Key Points
- The Taguchi Method is a way of designing experiments to see how they affect the variance of a process.
- Main effects and two-way interactions are the only ones considered in the Taguchi method.
- The Taguchi Method ignores noise when considering the signal-to-noise ratio.
How does the Taguchi Method benefit your organization?
Design of Experiments (DOE) full or fractional factorial designs find the optimal combination of factors and levels for your process. But, it can take time and resources. The Taguchi Method is a more efficient way to accomplish the same desired outcomes.
Overview: What Is the Taguchi Method?
The Taguchi Method is a statistical method, sometimes referred to as a robust design method, developed by the Japanese engineer and statistician Dr. Genichi Taguchi.
Taguchi developed his method for designing experiments to investigate how different process factors will affect the mean and variance of a process performance characteristic.
The experimental design proposed by Taguchi involves using orthogonal arrays. These organize the factors affecting the process and their ideal levels. Instead of having to test all possible combinations like the factorial design, the Taguchi method tests pairs of combinations.
This method allows for a reduced number of experimental runs to identify which factors are significant. This reduces the time and resources needed to identify the most optimal factors and levels.
The method is best when there is a reasonable number of factors (3 to 50), a few lower-order interactions between factors, and when there are only a few statistically significant factors.
Here is a comparison of the Taguchi method and traditional DOE:
- Only the main effects and two-way interactions are considered in the Taguchi method. Higher-order interactions are not considered.
- With Taguchi, possible significant interactions must be identified before experimenting using one’s best judgment.
- The Taguchi orthogonal arrays are based on judgment sampling. They are not randomly generated as with runs for a traditional DOE.
- With a traditional DOE, noise is treated as a nuisance variable and should be blocked out. Taguchi treats noise as a major focus of analysis.
Why It Matters
When you’re designing any experiment, you’re going to want to account for a plethora of variables. The Taguchi Method is a deliberate approach to handling experimental design, focusing on stated values to see how they will impact your production. As such, it is a useful thing to keep in your back pocket when doing any sort of experiment.
An Industry Example
Here are two examples showing the application of Taguchi to two situations.
An agricultural engineer studies the effect of five factors on the growth of basil plants. The engineer designs a 2-level Taguchi experiment to determine which factor settings increase the plant’s rate of growth without increasing the variability in growth.
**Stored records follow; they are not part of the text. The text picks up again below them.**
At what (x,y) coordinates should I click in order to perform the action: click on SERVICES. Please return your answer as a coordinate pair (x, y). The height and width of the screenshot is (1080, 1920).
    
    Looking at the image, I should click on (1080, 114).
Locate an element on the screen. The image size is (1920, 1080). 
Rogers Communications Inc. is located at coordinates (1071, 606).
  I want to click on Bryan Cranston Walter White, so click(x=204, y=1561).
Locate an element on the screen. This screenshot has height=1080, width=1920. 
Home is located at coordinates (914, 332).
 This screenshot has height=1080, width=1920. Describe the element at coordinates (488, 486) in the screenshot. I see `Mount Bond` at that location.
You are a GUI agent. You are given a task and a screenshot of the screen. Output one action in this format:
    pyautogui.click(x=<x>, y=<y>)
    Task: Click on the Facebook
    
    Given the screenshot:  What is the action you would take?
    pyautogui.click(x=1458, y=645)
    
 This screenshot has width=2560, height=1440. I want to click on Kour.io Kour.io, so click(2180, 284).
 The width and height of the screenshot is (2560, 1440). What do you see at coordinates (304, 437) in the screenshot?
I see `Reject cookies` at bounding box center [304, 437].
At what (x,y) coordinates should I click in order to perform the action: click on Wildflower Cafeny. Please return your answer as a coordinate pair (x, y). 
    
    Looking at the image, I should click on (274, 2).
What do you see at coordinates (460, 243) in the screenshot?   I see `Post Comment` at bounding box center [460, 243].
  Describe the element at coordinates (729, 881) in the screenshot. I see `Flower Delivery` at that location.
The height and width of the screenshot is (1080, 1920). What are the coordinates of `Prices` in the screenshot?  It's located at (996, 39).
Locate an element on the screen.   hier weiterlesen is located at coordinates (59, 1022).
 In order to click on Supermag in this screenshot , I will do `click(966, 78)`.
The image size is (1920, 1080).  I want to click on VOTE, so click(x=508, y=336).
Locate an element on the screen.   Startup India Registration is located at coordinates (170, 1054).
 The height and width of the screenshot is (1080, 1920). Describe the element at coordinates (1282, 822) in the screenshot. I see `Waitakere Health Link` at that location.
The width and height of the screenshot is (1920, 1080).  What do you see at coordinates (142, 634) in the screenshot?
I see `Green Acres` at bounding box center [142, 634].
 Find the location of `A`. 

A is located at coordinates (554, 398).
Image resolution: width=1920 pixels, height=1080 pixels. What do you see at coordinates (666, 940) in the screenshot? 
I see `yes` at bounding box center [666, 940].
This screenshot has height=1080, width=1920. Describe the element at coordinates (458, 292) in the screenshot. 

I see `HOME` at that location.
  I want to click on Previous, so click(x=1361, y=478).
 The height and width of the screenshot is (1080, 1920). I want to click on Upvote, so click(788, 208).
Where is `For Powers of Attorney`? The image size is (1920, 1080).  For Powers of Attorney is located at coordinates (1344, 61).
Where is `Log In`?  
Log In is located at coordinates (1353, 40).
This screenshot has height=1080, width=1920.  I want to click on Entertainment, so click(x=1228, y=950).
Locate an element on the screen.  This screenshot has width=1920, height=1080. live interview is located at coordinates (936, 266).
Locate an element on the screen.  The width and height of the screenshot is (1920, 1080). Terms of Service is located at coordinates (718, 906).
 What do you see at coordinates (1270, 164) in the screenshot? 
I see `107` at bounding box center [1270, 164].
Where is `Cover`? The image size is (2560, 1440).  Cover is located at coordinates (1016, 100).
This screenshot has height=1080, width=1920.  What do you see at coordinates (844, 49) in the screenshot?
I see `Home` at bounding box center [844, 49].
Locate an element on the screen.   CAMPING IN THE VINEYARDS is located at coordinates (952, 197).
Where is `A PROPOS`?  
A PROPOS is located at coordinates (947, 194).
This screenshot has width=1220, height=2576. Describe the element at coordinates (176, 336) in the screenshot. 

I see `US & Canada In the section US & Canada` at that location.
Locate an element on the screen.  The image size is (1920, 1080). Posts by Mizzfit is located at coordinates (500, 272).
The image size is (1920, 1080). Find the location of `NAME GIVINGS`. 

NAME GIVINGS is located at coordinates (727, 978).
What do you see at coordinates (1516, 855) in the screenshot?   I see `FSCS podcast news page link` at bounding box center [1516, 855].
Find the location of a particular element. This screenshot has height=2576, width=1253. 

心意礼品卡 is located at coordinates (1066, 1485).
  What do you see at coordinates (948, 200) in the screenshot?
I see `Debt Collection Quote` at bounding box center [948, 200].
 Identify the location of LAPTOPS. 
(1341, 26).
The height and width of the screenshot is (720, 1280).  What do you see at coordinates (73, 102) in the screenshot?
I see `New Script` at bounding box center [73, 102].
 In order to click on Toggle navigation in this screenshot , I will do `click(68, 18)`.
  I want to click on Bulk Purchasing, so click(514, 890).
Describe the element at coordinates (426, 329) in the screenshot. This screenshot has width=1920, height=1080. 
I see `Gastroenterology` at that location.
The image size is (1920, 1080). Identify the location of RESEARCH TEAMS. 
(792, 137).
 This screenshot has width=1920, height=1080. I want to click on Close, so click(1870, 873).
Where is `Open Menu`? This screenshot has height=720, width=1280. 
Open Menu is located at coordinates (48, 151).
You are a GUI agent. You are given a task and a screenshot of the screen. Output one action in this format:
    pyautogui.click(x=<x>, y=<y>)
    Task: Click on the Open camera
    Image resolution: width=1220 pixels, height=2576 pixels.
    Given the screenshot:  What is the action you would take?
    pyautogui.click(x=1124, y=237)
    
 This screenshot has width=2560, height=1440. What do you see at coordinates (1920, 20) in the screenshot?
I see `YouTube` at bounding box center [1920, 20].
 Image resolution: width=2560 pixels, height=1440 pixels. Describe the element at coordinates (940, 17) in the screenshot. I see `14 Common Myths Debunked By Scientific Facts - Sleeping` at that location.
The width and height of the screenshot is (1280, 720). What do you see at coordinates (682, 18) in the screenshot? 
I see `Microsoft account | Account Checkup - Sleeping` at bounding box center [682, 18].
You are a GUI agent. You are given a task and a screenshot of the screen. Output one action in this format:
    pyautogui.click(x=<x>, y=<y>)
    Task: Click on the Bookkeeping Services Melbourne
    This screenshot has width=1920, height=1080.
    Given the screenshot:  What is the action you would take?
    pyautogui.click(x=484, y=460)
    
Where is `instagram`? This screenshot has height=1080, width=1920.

The engineer also manipulates two noise factors. These help to determine which settings for the five factors increase plant growth across the true range of temperature and humidity conditions.
An engineer for a golf equipment manufacturer wants to design a new golf ball to maximize ball flight distance. The engineer has identified four control factors (core material, core diameter, number of dimples, and cover thickness) and one noise factor (type of golf club).
Each control factor has 2 levels. The noise factor is two types of golf clubs: a driver and a 5-iron. The engineer measures flight distance for each club type and records the data in two noise factor columns in the worksheet.
Other Useful Tools and Concepts
While we’ve focused on how the Taguchi Method lets you hone in on a process, we haven’t covered some other aspects of robust design methods. Understanding how the value index works in your process design can help you line up areas that need focus now.
Additionally, you might want to consider reading some case studies on the Taguchi Method. As a tried and tested method of design, there is certainly no shortage of success stories. You can read all about it in our comprehensive guide.
Conclusion
The Taguchi method is a cornerstone of robust design processes. Learning how to best utilize the method during your design of experiments takes some of the legwork out of optimizing your processes. As with any tool, there is a time and resource cost to consider, but it is very much worth it.